There are two workflows developed: one for training a deep learning model classifier on EuroSAT dataset, and one for running a prediction on a real world Sentinel-2 data. The automation is achieved using Kubernetes-native tools, making the setup scalable, modular, and suitable for Earth Observation and geospatial applications.

Key Components

This setup integrates the following technologies and concepts:

MLFLOW

  • Manages end-to-end ML workflows, from development to production
  • End-to-end MLOps solution for traditional ML, including integrations with traditional ML models, and Deep learning one
  • Simple, low-code performance tracking with autologging
  • State-of-the-art UI for model analysis and comparison

STAC & DuckDB

  • Acts as the primary data source by providing geospatial data in a standardized format. The STAC collection includes references to the EUROSAT benchmark dataset, which can be queried using DuckDB.

High-Level Architecture

The system is designed to handle the following flow:

  1. Training pipeline: A CNN model trained on EuroSAT dataset which already exist on a dedicated STAC endpoint. The MLFLOW tracks the whole process to monitor the life cycle of training.

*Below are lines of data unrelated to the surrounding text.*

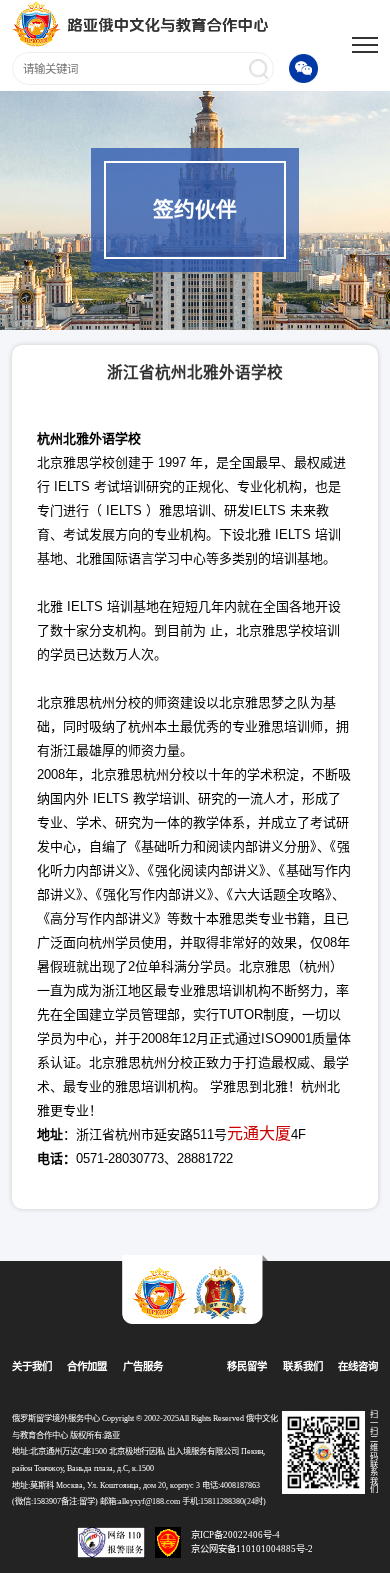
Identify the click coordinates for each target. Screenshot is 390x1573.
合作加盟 (87, 1366)
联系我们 (303, 1366)
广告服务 (143, 1366)
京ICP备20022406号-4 (235, 1535)
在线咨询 (358, 1366)
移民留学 (247, 1366)
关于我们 (32, 1366)
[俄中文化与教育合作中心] (142, 23)
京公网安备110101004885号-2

  2. Inference: Run the inference pipeline to perform tile-based classification on Sentinel-2 L1C products.

  3. Workflow Execution: Both training and inference pipeline will be executed using the CWL-based algorithm.

Why Use This Setup?

This setup demonstrates the power of combining machine learning paradigms with container-native workflows to enable scalable geospatial analysis.

It is particularly suited for Earth observation and scientific workflows because:

  • Scalability: Kubernetes ensures workflows can handle varying loads effectively.
  • Modularity: Components can be easily reused or replaced for other applications.
  • Automation: Events trigger workflows without manual intervention, enabling real-time processing.

Through this resource, you'll learn to implement a cloud-native pipeline for tile-based classification, which can be extended to other geospatial or scientific applications.